* [What you should do]: Reproduce the text of every entry below word for word, omitting the pictures.
— BEGIN Task input —
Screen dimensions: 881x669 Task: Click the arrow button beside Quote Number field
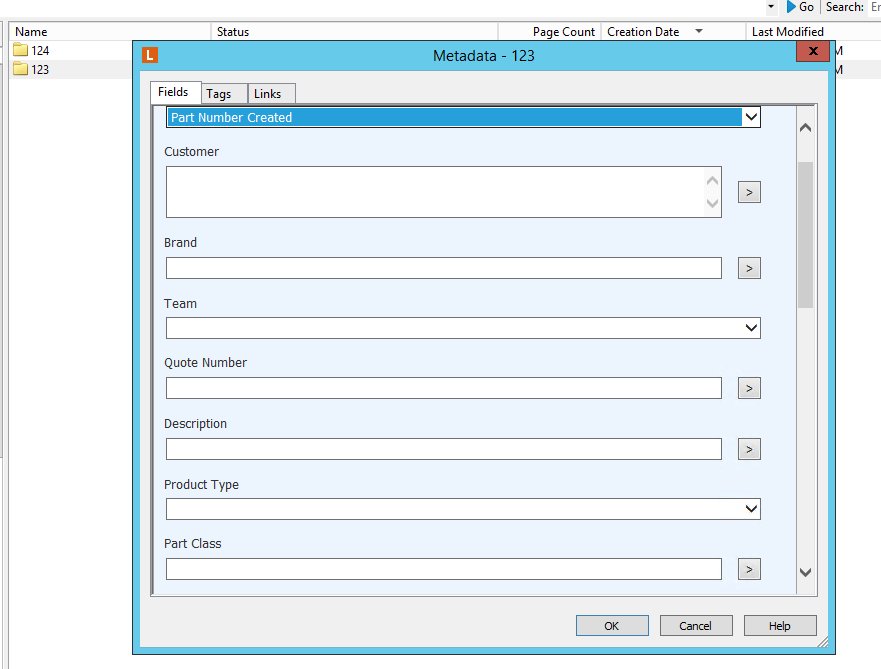click(x=749, y=388)
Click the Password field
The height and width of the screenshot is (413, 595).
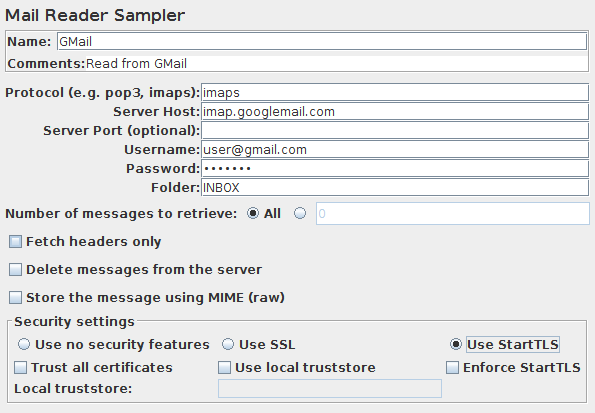click(x=395, y=169)
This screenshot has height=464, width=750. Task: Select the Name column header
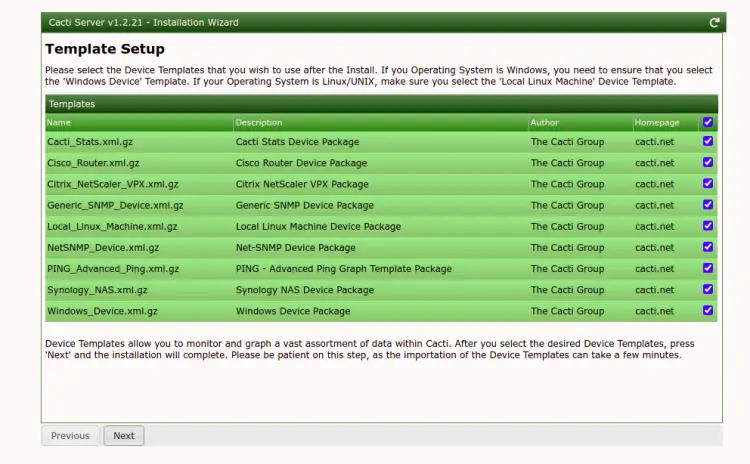pyautogui.click(x=59, y=122)
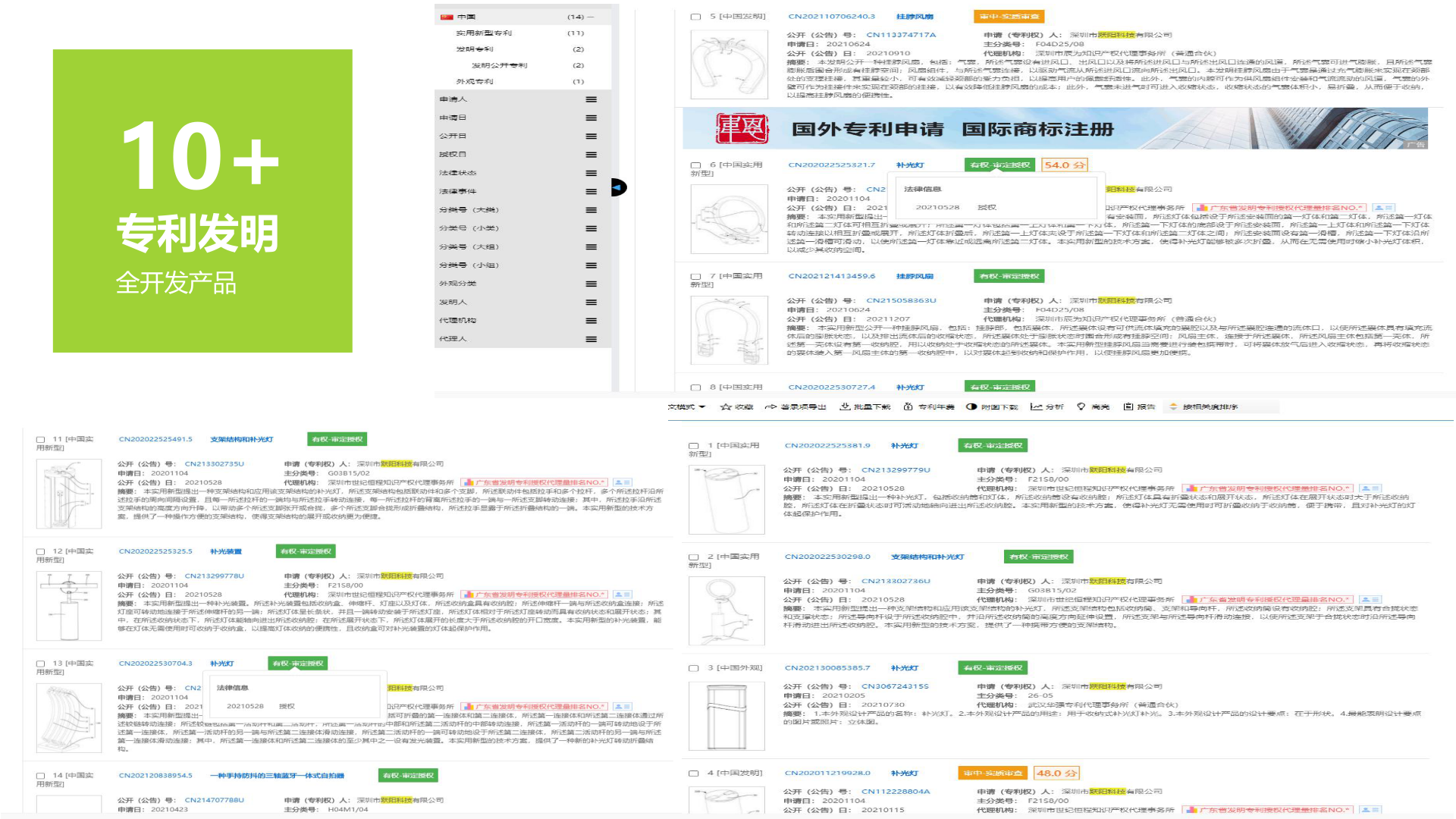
— END Task input —
* [The reply]:
Screen dimensions: 881x669 Task: Click the arrow button beside Quote Number field
click(x=749, y=388)
Click the Password field
The height and width of the screenshot is (413, 595).
click(x=395, y=169)
This screenshot has height=464, width=750. Task: Select the Name column header
pyautogui.click(x=59, y=122)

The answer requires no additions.